Als Steuerzahler frage ich mich, warum wir 2 Milliarden Euro Subventionen an die Netzbetreiber zahlen, wenn diese dann nicht einmal in der Lage sind, vorhandene Infrastruktur sicher zu beherrschen und den Kunden verfügbar zu machen.
Eine weitere Frage ist, ob die Telekom wohl der Herrschaft einer künstlichen Intelligenz unterworfen ist (diesem ominösen System), welches den Mitarbeitern sagt, was geht und was nicht anstatt umgekehrt. Kontrollverlust? Stehen wir kurz vor der Weltherrschaft dieses Systems?
Und zuletzt etwas allgemeiner gefragt.
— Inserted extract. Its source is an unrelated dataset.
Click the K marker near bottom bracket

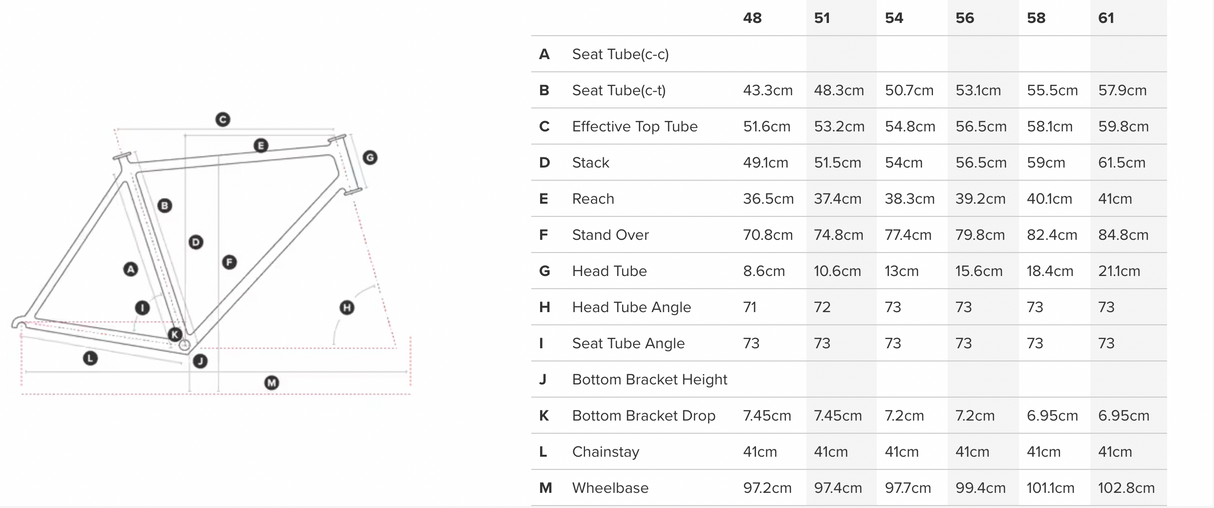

Kommt man sich als Landbewohner nicht ein wenig vor wie Multimediamensch zweiter Klasse und Melkkuh der Telefonanbieter. 85€ für 21Mbit mit 15GB Übertragungsvolumen. Da lachen sich die Städter halb krank. Und wir dürfen uns am Telefon dann Diskusionen anhören, welche sich unter „friss oder stirb“ zusammenfassen lassen. Sie sind ja nicht gezwungen, zu uns zu kommen. Wahnsinn.
Nun gut, soweit meine Erfahrungen mit dem Landleben und den modernen Errungenschaften der Kommunikationstechnik.